▶ ABOUT THIS TASK
Your task is to set down the line containing "Office Projects (78, 62)" and every later line of the entries, word for word, including the last.

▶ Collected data
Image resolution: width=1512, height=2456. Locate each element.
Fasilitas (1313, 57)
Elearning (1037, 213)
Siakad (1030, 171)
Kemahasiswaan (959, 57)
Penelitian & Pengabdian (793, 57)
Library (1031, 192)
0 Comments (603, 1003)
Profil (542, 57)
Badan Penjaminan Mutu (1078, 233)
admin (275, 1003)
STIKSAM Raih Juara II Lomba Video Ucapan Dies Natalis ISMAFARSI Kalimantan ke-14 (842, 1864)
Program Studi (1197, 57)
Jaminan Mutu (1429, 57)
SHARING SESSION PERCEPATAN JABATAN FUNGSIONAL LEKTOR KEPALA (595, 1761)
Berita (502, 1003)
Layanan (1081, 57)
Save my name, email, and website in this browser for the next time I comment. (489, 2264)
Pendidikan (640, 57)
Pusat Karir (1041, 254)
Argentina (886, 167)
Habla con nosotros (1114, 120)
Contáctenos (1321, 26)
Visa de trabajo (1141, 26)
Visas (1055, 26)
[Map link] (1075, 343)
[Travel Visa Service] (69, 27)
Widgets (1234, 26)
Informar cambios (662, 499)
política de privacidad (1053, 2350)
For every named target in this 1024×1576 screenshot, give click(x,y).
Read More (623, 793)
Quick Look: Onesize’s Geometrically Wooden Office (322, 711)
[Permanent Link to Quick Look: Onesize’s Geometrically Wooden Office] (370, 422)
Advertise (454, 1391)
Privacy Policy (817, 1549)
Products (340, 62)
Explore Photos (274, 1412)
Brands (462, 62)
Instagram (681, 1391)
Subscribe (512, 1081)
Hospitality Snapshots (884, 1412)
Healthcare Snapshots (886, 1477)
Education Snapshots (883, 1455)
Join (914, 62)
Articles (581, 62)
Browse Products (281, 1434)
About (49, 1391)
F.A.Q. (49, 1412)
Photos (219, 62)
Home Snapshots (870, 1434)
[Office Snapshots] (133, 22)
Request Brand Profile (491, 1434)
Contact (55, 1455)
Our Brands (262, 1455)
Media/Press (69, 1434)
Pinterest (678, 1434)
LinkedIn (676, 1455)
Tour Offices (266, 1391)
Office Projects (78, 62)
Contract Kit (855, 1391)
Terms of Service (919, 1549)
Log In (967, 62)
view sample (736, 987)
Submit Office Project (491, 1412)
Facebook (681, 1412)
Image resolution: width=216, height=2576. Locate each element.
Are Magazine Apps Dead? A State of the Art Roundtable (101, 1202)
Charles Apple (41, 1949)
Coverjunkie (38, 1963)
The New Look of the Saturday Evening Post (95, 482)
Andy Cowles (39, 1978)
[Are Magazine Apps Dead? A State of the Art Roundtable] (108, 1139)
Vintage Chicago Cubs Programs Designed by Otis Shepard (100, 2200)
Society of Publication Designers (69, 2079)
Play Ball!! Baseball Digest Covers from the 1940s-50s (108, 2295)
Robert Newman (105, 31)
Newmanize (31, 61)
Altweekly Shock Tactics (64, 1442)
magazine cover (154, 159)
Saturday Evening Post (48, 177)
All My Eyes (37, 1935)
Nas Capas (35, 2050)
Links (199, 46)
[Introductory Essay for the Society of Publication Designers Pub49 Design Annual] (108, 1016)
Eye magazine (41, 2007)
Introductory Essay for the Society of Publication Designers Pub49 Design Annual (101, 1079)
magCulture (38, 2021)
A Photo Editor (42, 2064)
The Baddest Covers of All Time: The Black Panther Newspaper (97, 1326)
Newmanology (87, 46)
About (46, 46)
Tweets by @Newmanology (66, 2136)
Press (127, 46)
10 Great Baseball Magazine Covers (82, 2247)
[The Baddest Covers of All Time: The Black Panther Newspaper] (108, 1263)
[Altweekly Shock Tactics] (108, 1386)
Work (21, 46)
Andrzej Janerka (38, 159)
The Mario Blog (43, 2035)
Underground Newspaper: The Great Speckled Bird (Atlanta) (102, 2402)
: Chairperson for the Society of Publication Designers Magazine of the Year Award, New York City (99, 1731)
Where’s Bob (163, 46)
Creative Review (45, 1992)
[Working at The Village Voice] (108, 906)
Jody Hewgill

▶ ANSWER SPACE
Office Projects (78, 62)
Contract Kit (855, 1391)
Terms of Service (919, 1549)
Log In (967, 62)
view sample (736, 987)
Submit Office Project (491, 1412)
Facebook (681, 1412)
Image resolution: width=216, height=2576. Locate each element.
Are Magazine Apps Dead? A State of the Art Roundtable (101, 1202)
Charles Apple (41, 1949)
Coverjunkie (38, 1963)
The New Look of the Saturday Evening Post (95, 482)
Andy Cowles (39, 1978)
[Are Magazine Apps Dead? A State of the Art Roundtable] (108, 1139)
Vintage Chicago Cubs Programs Designed by Otis Shepard (100, 2200)
Society of Publication Designers (69, 2079)
Play Ball!! Baseball Digest Covers from the 1940s-50s (108, 2295)
Robert Newman (105, 31)
Newmanize (31, 61)
Altweekly Shock Tactics (64, 1442)
magazine cover (154, 159)
Saturday Evening Post (48, 177)
All My Eyes (37, 1935)
Nas Capas (35, 2050)
Links (199, 46)
[Introductory Essay for the Society of Publication Designers Pub49 Design Annual] (108, 1016)
Eye magazine (41, 2007)
Introductory Essay for the Society of Publication Designers Pub49 Design Annual (101, 1079)
magCulture (38, 2021)
A Photo Editor (42, 2064)
The Baddest Covers of All Time: The Black Panther Newspaper (97, 1326)
Newmanology (87, 46)
About (46, 46)
Tweets by @Newmanology (66, 2136)
Press (127, 46)
10 Great Baseball Magazine Covers (82, 2247)
[The Baddest Covers of All Time: The Black Panther Newspaper] (108, 1263)
[Altweekly Shock Tactics] (108, 1386)
Work (21, 46)
Andrzej Janerka (38, 159)
The Mario Blog (43, 2035)
Underground Newspaper: The Great Speckled Bird (Atlanta) (102, 2402)
: Chairperson for the Society of Publication Designers Magazine of the Year Award, New York City (99, 1731)
Where’s Bob (163, 46)
Creative Review (45, 1992)
[Working at The Village Voice] (108, 906)
Jody Hewgill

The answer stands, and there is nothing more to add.